Recuerdo que en el coche de ayer que, a gran velocidad, parecía no querer parar ante un paso de peatones, asomaba en el capó el cerebro vacío de su conductor.
De cabeza era también como rematábamos debajo de mi ventana. Entonces no había ni un 10% de coches, en mi calle, de los que ahí ahora.
Uno pasaba, y de tres a seis cabezas se ofrecían a rematar. El objetivo era un balón, por lo cual no le podemos llamar embestir a ese uso de la testud para esos fines.
De una manera más brusca nos metíamos en la cueva que había en el barrio. Siempre debíamos dar una chocolatina a la bruja que había a la entrada. Ella nos dejaba pasar, agradecida, alguna vez nos contó que unos primates, a parte de llevarse la comida de sus hijos, la daban una patada.
Nosotros brutos éramos, no lo podemos negar, de hecho cuando ya dentro de ese lugar descubrimos que cada escritura estaba hecha sobre una mullida superficie. Los primeros días solo nos dio por repasar los murecazos que luego teníamos que imprimir al esférico, que fue un nombre que nos hizo mucha gracia cuando lo escuchamos la primera vez.

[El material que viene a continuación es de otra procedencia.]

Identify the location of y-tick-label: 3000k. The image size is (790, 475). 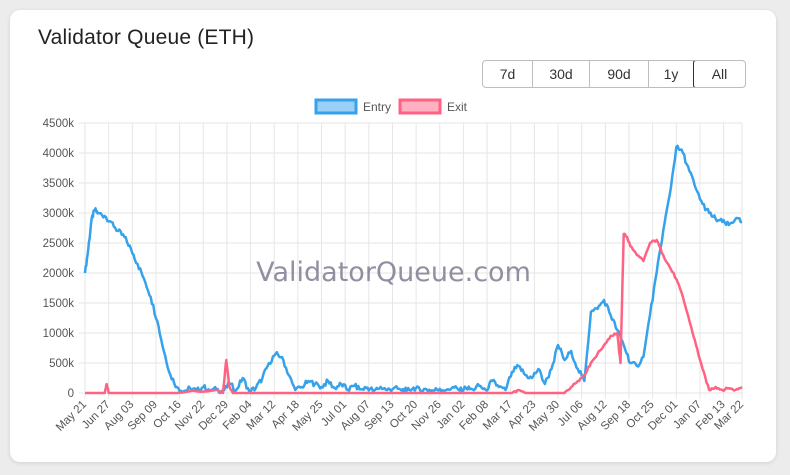
(59, 214).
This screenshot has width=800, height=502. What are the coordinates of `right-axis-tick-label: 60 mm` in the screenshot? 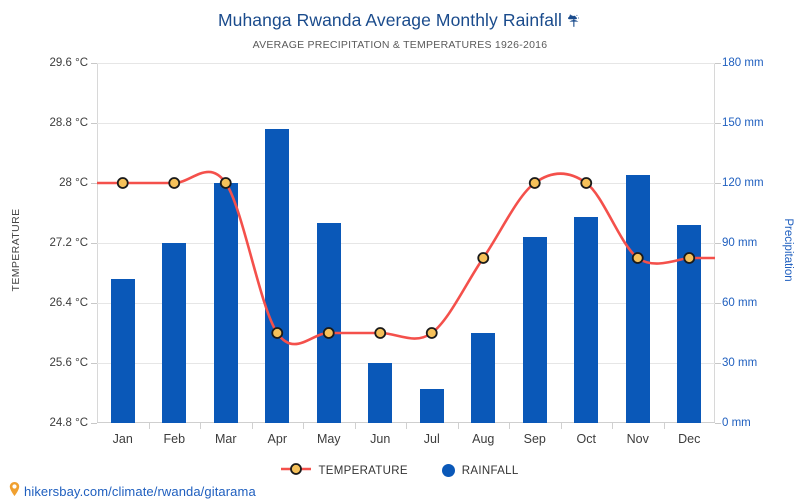 It's located at (740, 303).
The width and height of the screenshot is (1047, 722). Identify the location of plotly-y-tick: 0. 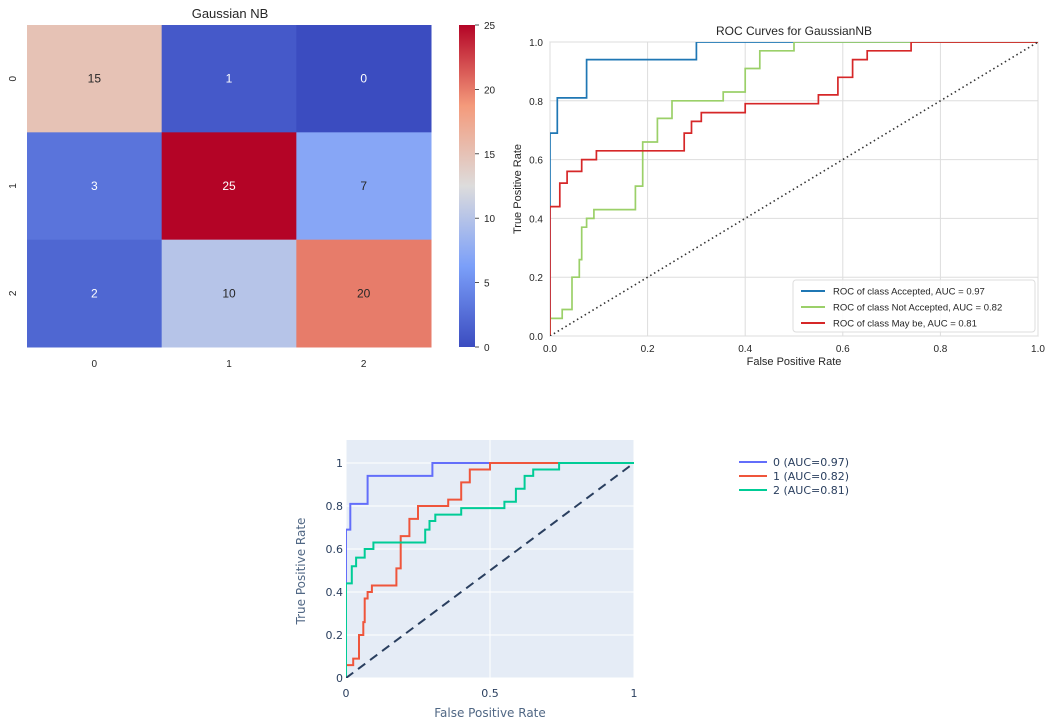
(340, 678).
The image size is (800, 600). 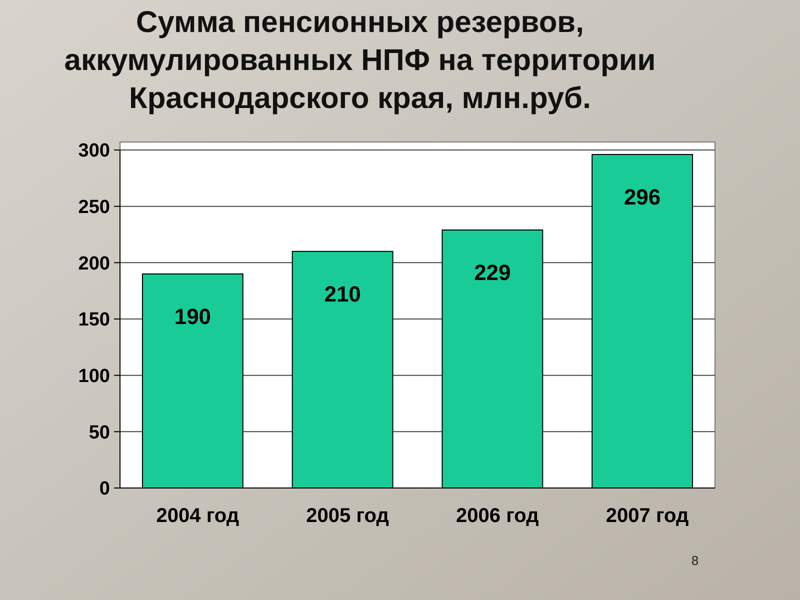 What do you see at coordinates (348, 516) in the screenshot?
I see `x-tick-label: 2005 год` at bounding box center [348, 516].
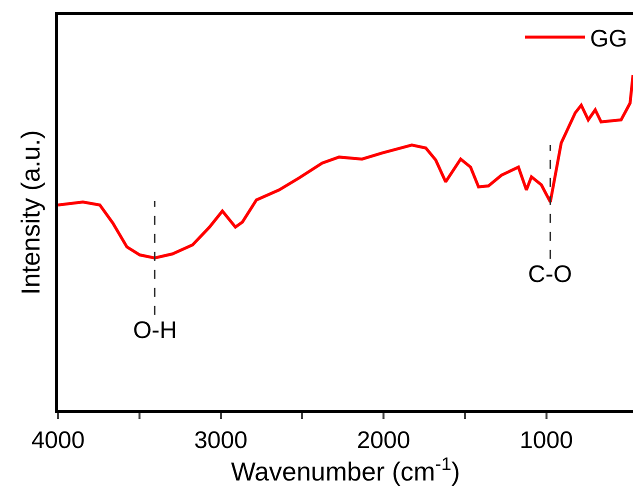  I want to click on annotation: O-H, so click(155, 330).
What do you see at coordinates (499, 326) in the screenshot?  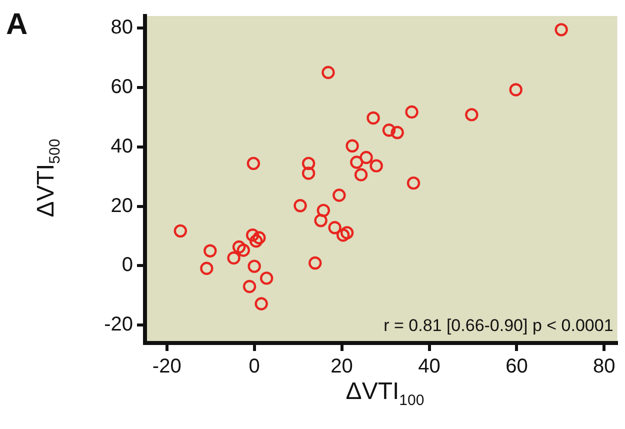 I see `annotation: r = 0.81 [0.66-0.90] p < 0.0001` at bounding box center [499, 326].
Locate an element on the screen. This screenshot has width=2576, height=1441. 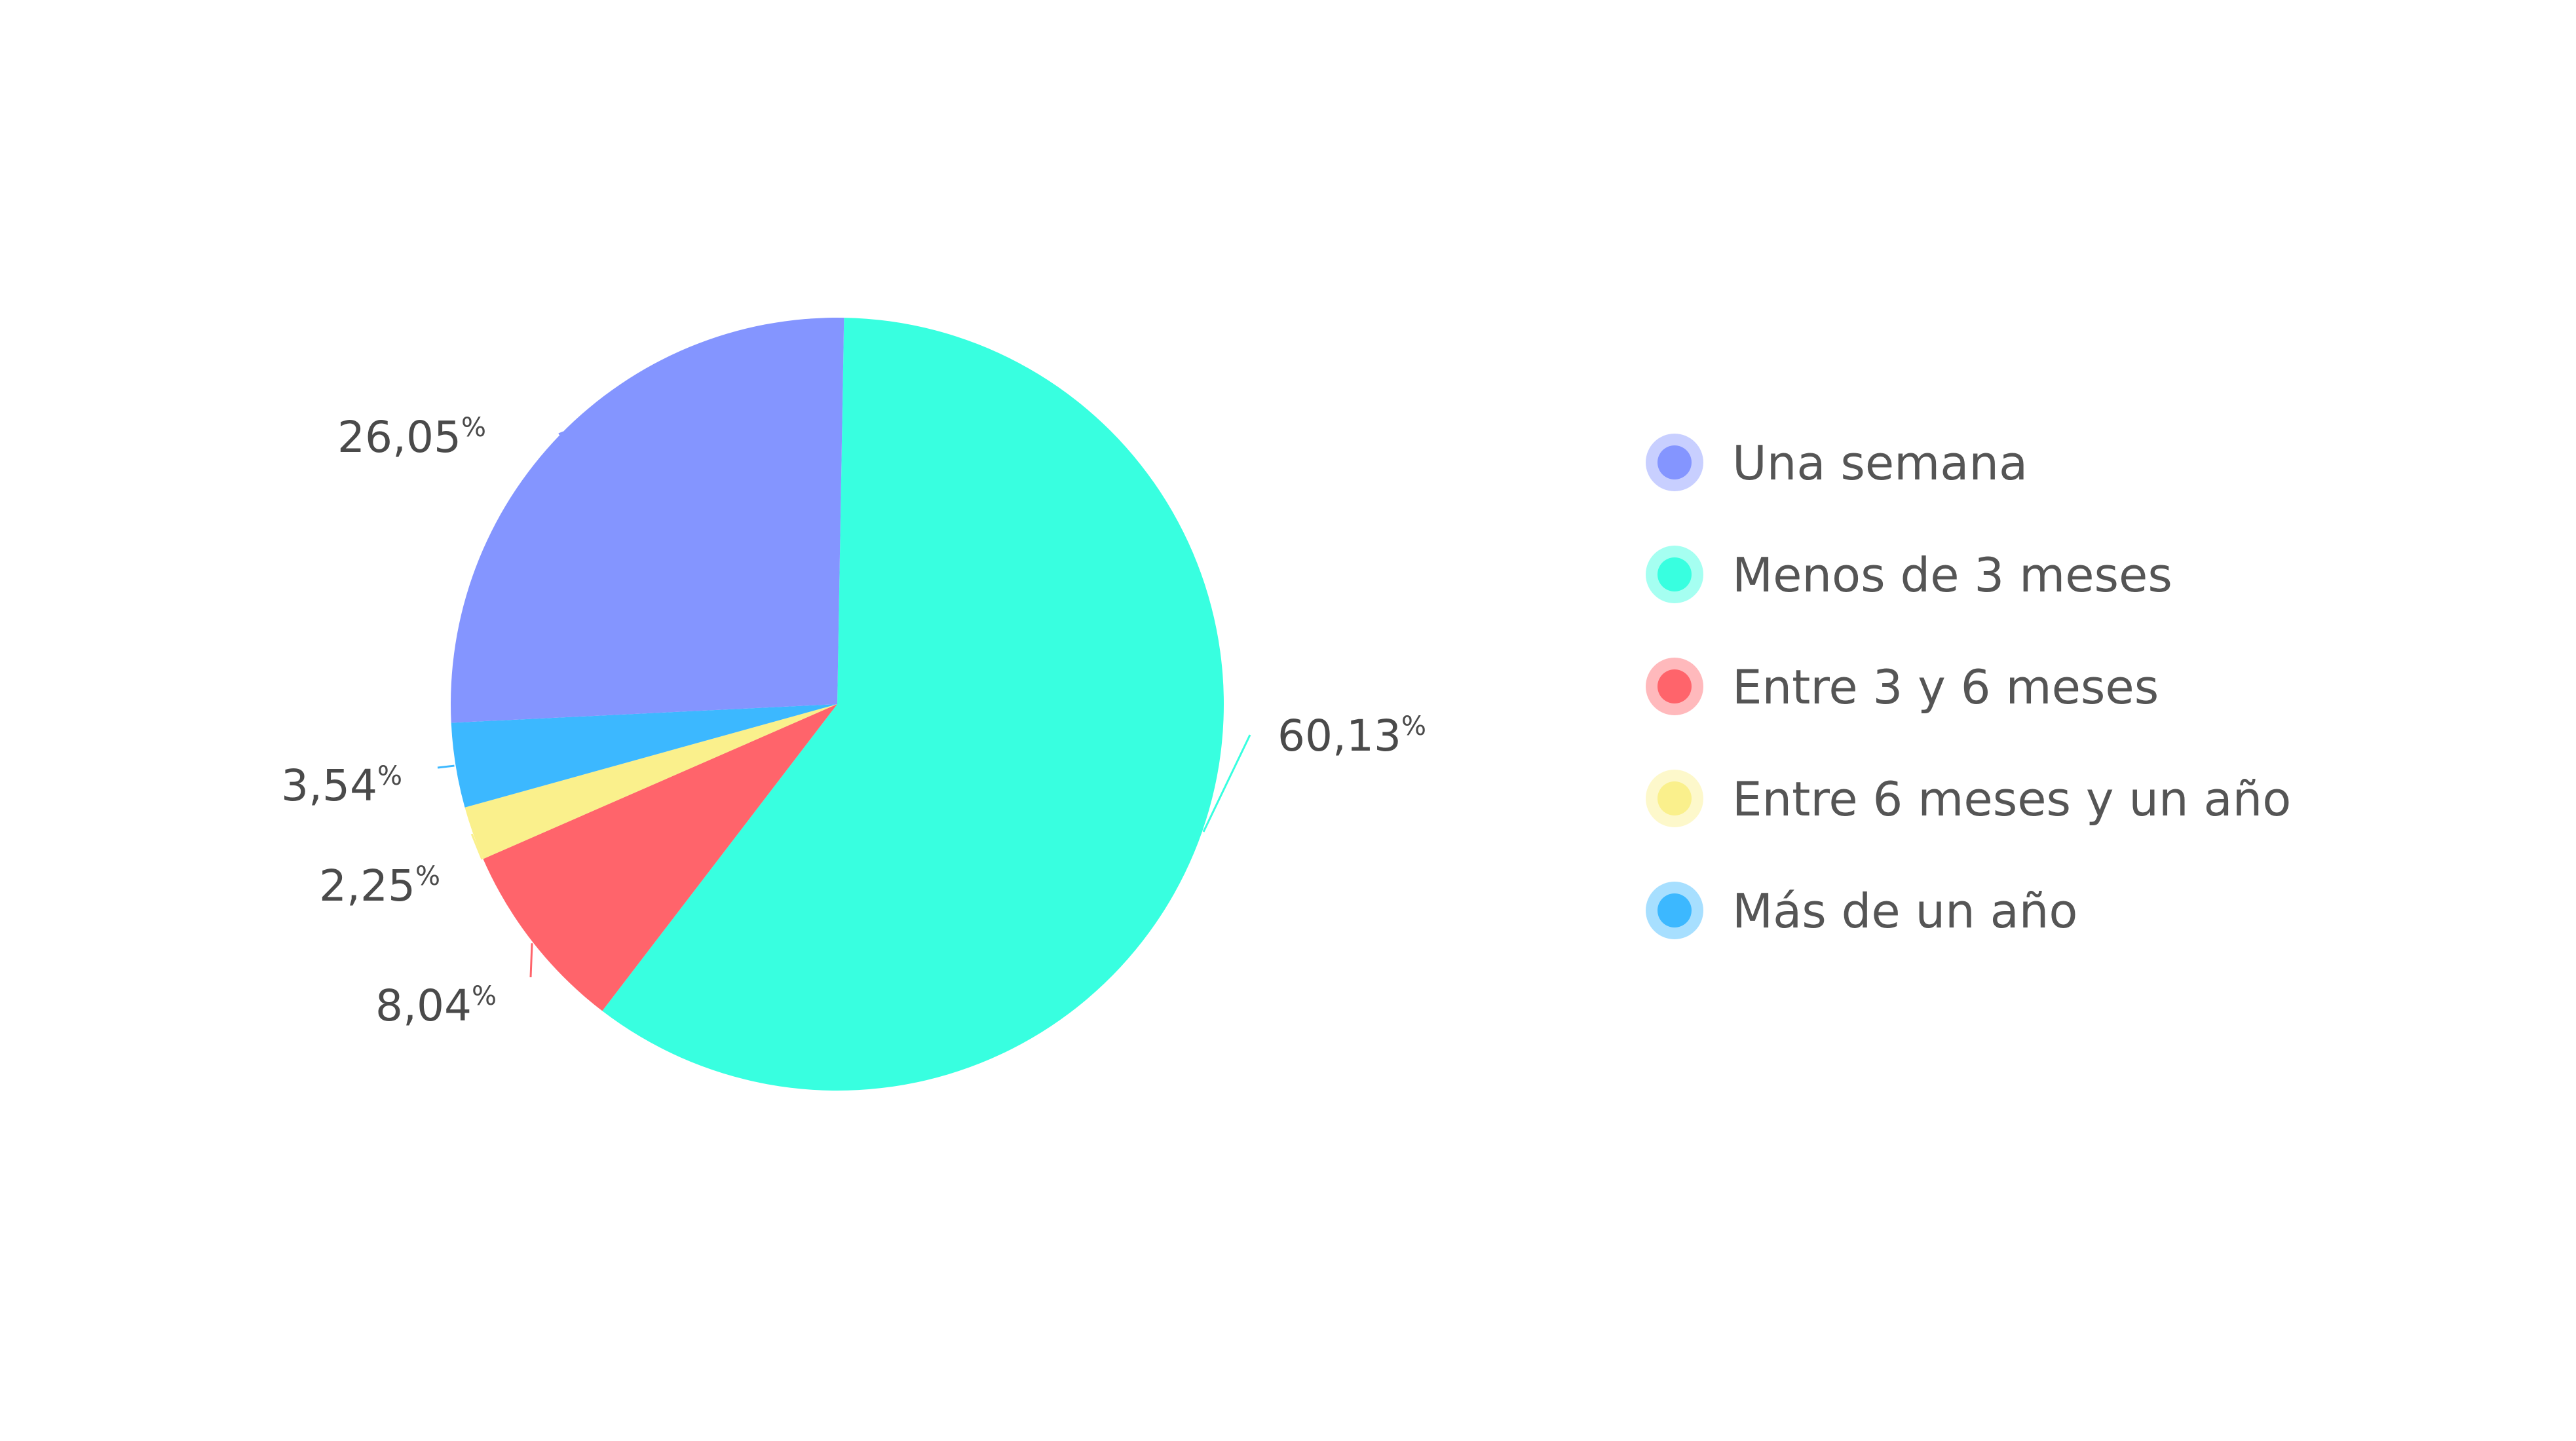
legend-label: Una semana is located at coordinates (1880, 464).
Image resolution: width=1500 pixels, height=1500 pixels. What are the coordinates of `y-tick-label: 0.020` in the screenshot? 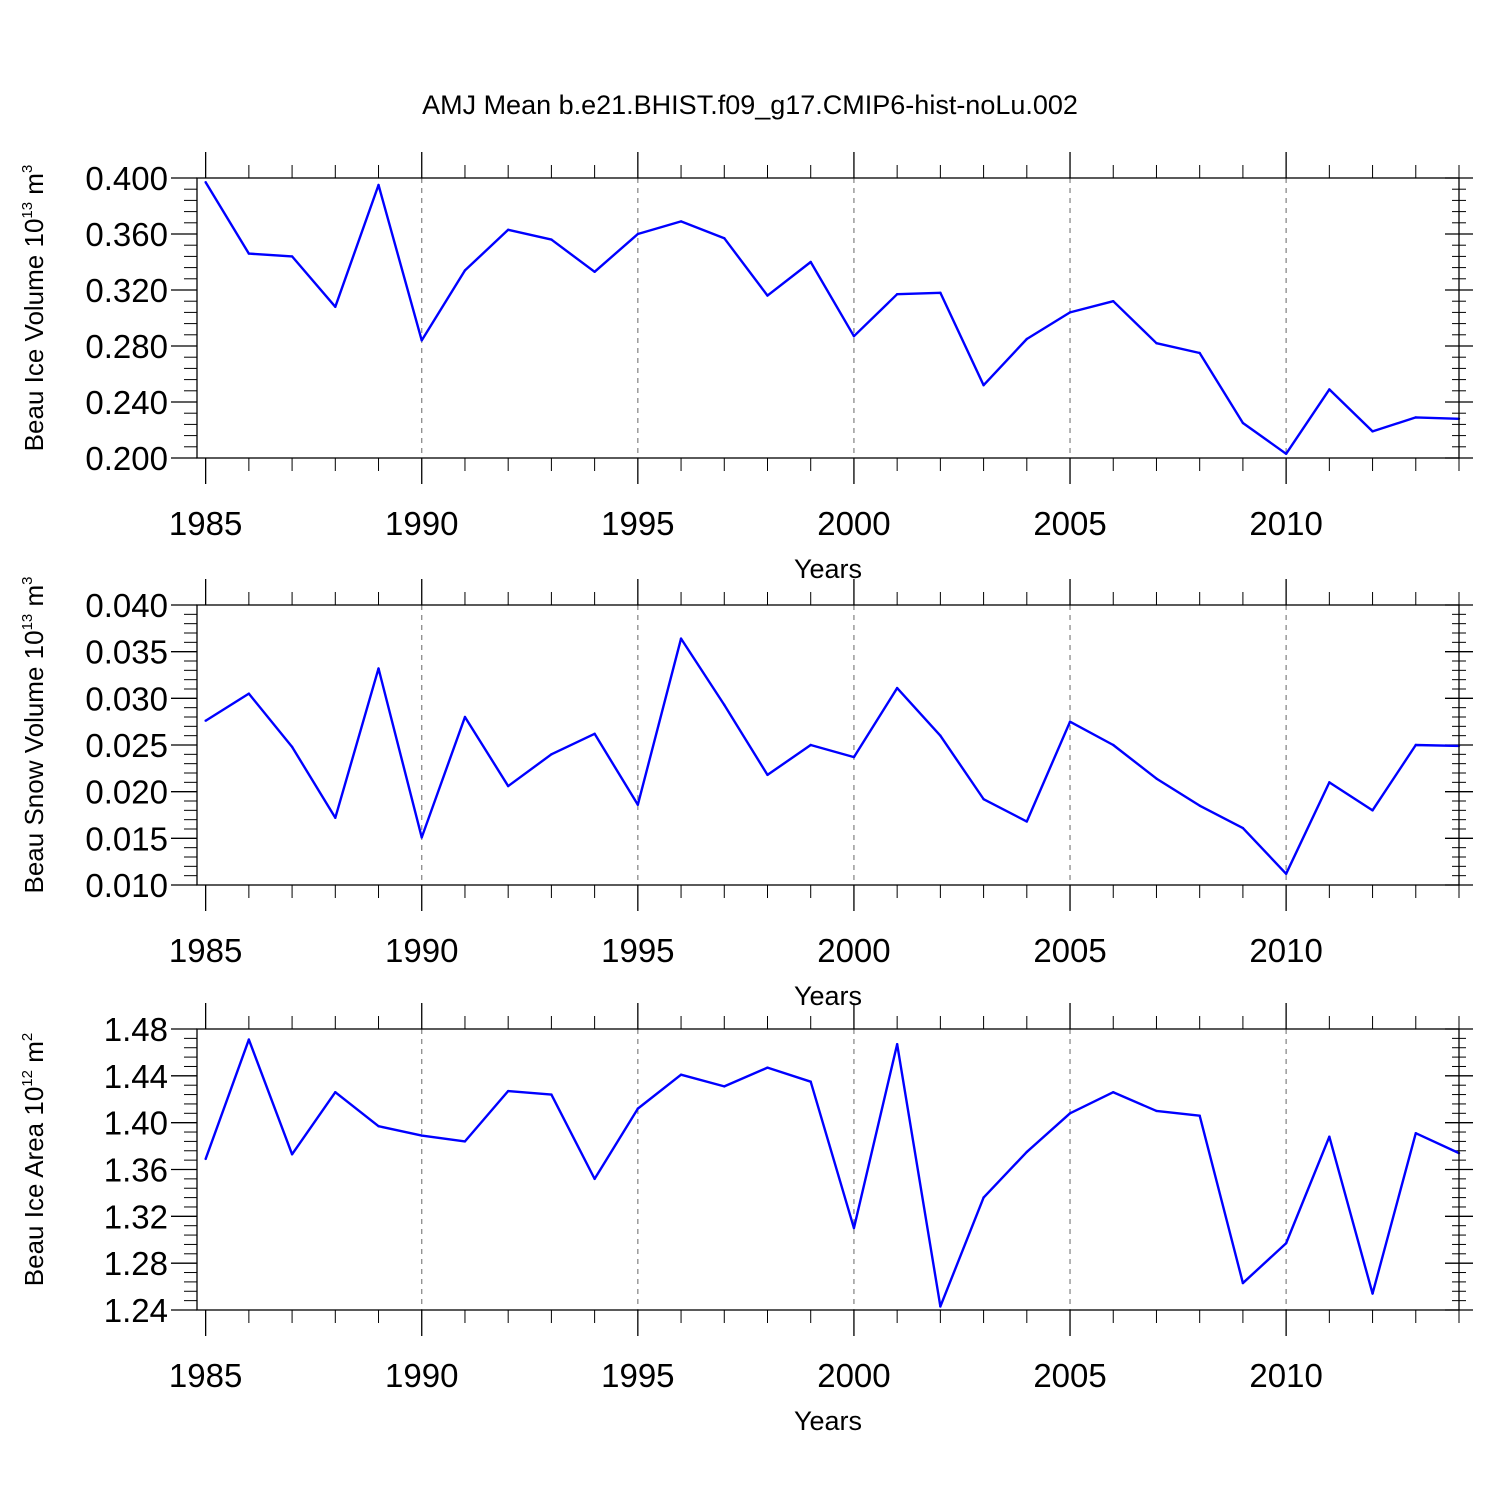 It's located at (126, 792).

Luego si, nos intrigó lo que allí ponía. Fue Monty quien nos la tradujo; para mí que a su manera. Parecía como de una vida paralela a la lógica. Decía: "y llegaron los sabios y nos pusieron espejos, voces y cielos". Nos afirmaron que aquello era el principio de todas las cosas. Yo, que a veces bailo flamenco, pensé para mí, ¡Vaya estos parecen los primates!
Si lo pienso, que no, haría asociación entre los que están fuera, pateando porque no se entre a conocer sus grandes verdades. A la bruja, por lo que veo, me resulta más práctica. Cobra, no tiene que justificar nada y luego, nos afirma que no era para tanto ¿A qué no?
Salimos con hambre, pero no, nos devuelve una onza. La sonrisa si, siempre.